This was one of the very first memes–arguably the first truly viral piece of content on the Internet. It started in 2,000 but to fully appreciate it you have to back to a 1989 arcade game called Zero Wing, one of the earliest horizontal shooter games in which the player tries to overthrow an alien cyborg named CATS (for some reason) by, well, shooting stuff. The game also featured some of the very earliest attempts at injecting games with non-interactive scenes to punctuate the game and add some narrative, although “narrative” is a pretty generous term to use for these little pieces of stilted dialogue against 8-bit animation.

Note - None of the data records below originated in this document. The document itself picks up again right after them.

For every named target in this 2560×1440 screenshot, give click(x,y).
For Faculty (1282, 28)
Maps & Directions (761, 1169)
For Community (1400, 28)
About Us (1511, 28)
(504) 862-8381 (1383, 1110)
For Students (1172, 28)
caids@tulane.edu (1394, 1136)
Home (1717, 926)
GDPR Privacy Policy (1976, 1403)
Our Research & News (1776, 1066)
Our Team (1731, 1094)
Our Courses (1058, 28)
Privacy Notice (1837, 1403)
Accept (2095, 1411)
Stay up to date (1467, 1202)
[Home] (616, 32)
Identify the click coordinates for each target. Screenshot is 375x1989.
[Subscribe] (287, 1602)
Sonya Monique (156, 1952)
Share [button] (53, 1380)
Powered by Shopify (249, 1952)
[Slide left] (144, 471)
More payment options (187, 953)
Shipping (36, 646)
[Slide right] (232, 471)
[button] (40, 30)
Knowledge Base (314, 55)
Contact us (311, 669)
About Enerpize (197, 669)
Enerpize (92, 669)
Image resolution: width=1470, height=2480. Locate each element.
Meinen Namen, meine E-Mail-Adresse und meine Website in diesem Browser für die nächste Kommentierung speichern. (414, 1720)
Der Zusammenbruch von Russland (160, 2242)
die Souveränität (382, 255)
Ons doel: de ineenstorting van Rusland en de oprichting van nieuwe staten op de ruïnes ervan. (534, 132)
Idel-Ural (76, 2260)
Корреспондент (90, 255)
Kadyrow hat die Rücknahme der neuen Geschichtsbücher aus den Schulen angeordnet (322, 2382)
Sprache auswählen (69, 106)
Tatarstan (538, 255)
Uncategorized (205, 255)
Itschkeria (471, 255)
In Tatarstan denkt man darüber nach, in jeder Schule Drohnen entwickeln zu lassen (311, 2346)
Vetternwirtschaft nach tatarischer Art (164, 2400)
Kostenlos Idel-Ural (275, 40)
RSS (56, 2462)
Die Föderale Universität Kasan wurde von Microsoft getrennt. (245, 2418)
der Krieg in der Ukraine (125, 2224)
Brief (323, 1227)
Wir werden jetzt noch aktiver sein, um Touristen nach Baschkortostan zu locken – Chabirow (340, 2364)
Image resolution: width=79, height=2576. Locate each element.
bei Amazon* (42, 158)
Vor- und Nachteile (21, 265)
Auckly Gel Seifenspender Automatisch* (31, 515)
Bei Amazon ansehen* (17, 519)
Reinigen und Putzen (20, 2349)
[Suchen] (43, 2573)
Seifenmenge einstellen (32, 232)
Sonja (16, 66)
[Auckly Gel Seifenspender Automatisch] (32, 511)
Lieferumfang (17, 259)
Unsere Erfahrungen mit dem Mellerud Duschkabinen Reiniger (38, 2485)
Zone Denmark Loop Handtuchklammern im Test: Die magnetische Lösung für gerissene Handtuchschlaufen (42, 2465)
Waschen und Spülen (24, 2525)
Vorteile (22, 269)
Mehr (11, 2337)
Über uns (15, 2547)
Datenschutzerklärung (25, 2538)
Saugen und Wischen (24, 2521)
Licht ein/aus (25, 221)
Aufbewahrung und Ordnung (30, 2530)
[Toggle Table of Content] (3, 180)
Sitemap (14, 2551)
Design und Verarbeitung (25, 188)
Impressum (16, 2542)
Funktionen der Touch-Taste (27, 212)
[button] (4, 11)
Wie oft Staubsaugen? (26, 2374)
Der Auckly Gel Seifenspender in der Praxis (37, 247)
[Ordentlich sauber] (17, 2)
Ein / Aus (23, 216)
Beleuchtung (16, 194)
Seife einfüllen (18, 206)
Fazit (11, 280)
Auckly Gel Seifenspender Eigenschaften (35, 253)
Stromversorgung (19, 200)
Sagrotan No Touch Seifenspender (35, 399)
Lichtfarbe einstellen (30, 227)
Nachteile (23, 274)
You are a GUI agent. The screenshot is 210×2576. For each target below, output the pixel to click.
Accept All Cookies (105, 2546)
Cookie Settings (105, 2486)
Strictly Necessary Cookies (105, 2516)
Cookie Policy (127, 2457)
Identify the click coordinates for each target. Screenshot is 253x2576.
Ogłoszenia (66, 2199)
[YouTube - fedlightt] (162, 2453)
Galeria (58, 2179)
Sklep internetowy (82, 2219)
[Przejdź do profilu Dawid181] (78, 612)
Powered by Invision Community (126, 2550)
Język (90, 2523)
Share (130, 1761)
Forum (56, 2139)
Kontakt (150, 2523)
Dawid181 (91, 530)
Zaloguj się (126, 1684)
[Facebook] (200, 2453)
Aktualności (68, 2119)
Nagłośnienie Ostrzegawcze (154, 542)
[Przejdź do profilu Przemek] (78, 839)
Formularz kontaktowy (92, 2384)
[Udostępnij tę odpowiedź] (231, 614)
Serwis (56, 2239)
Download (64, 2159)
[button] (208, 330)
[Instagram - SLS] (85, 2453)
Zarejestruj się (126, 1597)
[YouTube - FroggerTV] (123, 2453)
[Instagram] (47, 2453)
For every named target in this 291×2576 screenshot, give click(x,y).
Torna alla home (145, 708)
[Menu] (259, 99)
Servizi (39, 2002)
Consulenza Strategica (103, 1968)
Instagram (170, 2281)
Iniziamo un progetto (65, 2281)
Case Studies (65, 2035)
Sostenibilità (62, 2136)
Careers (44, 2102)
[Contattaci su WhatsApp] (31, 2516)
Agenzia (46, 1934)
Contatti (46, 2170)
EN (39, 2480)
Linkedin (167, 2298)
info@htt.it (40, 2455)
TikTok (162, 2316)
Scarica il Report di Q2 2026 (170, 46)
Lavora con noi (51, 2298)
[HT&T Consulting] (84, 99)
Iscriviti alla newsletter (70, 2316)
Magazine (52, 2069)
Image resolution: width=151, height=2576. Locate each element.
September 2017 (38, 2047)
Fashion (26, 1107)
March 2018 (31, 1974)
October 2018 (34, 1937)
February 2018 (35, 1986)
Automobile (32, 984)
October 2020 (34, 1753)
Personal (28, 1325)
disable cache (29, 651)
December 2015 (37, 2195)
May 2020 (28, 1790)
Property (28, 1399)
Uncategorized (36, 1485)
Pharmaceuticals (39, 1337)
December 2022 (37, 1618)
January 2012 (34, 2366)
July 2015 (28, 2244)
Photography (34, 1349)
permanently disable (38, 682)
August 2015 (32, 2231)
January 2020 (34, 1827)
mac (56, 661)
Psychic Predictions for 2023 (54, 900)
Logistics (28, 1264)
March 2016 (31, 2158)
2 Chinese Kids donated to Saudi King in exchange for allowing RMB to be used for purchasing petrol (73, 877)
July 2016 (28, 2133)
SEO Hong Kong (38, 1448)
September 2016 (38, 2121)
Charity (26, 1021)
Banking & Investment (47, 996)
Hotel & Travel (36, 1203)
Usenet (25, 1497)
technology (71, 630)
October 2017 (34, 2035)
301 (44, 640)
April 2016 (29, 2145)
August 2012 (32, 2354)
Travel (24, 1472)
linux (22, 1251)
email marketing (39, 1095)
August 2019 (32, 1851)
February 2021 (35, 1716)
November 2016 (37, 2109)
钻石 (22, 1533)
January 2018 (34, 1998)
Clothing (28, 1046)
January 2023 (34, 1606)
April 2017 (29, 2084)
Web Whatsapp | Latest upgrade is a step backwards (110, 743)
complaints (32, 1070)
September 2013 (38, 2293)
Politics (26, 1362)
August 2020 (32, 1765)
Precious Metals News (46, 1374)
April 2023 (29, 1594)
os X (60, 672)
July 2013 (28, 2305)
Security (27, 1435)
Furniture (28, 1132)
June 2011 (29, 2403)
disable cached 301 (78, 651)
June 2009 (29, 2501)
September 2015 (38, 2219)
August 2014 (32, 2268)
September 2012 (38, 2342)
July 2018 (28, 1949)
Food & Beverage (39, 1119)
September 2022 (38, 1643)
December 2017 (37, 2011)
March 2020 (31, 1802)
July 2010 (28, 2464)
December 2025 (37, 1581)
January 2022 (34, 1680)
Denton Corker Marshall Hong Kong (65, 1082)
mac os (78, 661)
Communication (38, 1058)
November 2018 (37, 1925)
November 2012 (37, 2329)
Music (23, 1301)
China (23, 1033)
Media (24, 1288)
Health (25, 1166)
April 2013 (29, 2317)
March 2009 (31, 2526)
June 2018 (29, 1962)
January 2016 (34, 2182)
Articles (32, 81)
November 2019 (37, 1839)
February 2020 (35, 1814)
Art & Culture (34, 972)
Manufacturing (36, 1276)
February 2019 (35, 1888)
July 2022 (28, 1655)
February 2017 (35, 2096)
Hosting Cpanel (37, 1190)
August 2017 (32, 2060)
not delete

But it was fine. In 1992, Mega Drive/Genesis released a home version of the game in Europe which was the same game with the same content, but the dialogue–originally written in Japanese–had been delightfully mistranslated.
Fast forward to 2,000 when the Internet, still in its infancy, was just starting to be a place where people shared funny images and gifs on message boards. The poorly translated English from the Zero Wing vignettes were popular, and then a computer programmer in Kansas City named Jeffrey Ray Roberts (1977-2011) made a techno dance track that remixed some of the Zero Wing game music originally created by Tatsuya Uemura. The funniest and most popular phrase in the track was “All your base are belong to us,” which various members of the Something Awful message board began photoshopping into new contexts to spectacular effect.
In 2001, a member of forum called Tribal Wars combined Roberts’ remix of the song with a slew of these photoshopped images from Something Awful and gave the world a Flash animation masterpiece which is somehow even funnier today.